- **Texte à lire**
__________________________________________________

L'indigence, pour ne pas dire la nullité de ce qui était présenté comme le débat de l'entre-deux tours, doit-elle nous étonner ? Face au calme d'Emmanuel Macron, l'agressivité, le cynisme et la bêtise de Marine Le Pen auront eu le mérite de reposer les termes du choix qui se présente ce dimanche 7 mai. D'un côté, un ultra-libéral qui ne fera pas de cadeau. Son projet de loi travail, sa conception du marché du travail, sa résolution à utiliser la voie des ordonnances, etc. ne peuvent être de nature à nous rassurer. Au moins, les choses sont-elles clairement établies : la lutte des classes est plus que jamais à l'ordre du jour. Nous serons sur le terrain.

 

Mais face à lui, les spectateurs de cette triste soirée auront eu le loisir de découvrir (ou redécouvrir) la vraie nature de Marine Le Pen : une fasciste qui se moque de la vérité, qui se gausse de la réalité des travailleurs, qui n'a cure du peuple. Elle est uniquement mobilisée sur le projet le plus néfaste et le plus funeste qui pourrait nous être imposé si d'aventure son nom sortait des urnes.

 

Les États-Unis avec Donald Trump, la Hongrie avec Viktor Orban, la Pologne avec Jaroslaw Kaczynski, la Turquie avec Tayyip Erdogan, la Bulgarie avec l'arrivée probable au gouvernement des Patriotes unis (trois partis d'extrême-droite). La liste est déjà longue et les exemple nombreux de ce qui nous arriverait si, d'aventure...

__________________________________________________

- **Données extraites**
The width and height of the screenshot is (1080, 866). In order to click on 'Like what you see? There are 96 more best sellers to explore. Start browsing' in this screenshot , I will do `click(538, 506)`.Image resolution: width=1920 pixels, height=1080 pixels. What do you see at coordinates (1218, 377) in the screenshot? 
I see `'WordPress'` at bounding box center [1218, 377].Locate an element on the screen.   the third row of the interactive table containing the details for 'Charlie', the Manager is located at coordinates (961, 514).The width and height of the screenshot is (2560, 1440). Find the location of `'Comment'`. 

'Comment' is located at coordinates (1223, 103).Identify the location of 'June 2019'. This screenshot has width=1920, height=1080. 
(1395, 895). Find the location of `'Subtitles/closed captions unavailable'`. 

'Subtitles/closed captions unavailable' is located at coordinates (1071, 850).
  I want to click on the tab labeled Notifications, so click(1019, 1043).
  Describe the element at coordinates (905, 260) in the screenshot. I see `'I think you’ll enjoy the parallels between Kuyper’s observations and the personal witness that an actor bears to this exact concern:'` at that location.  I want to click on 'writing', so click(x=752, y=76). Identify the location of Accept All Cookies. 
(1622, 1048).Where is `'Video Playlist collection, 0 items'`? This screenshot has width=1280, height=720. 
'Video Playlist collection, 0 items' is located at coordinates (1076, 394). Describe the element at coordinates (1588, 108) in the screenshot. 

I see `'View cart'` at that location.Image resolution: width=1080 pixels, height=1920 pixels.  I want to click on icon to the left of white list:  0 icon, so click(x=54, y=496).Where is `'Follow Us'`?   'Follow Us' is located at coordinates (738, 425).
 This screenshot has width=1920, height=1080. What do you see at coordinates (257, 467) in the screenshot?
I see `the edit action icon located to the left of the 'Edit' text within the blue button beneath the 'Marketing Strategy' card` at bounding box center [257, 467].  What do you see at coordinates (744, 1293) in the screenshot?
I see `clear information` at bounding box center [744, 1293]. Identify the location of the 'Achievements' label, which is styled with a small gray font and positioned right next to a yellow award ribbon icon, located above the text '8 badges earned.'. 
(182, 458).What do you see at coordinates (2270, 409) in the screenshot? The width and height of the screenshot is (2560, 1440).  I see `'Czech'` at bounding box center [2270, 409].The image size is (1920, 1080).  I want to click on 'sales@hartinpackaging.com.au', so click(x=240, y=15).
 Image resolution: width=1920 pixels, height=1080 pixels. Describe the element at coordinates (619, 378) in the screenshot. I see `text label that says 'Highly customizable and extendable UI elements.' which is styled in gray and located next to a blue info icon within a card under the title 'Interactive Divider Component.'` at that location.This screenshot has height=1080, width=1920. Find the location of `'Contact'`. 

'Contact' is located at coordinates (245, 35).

__________________________________________________

- **Problèmes à résoudre**
a – D'après le texte sur le débat de l'entre-deux-tours, quel jour se présente le choix entre les deux candidats ?
b – Recopiez fidèlement le passage du texte sur le débat de l'entre-deux-tours qui commence aux mots « Les États-Unis avec » et s'arrête après les mots « arriverait si, d'aventure... ».

- **Réponses aux consignes**
a – Le dimanche 7 mai.

b –
Les États-Unis avec Donald Trump, la Hongrie avec Viktor Orban, la Pologne avec Jaroslaw Kaczynski, la Turquie avec Tayyip Erdogan, la Bulgarie avec l'arrivée probable au gouvernement des Patriotes unis (trois partis d'extrême-droite). La liste est déjà longue et les exemple nombreux de ce qui nous arriverait si, d'aventure...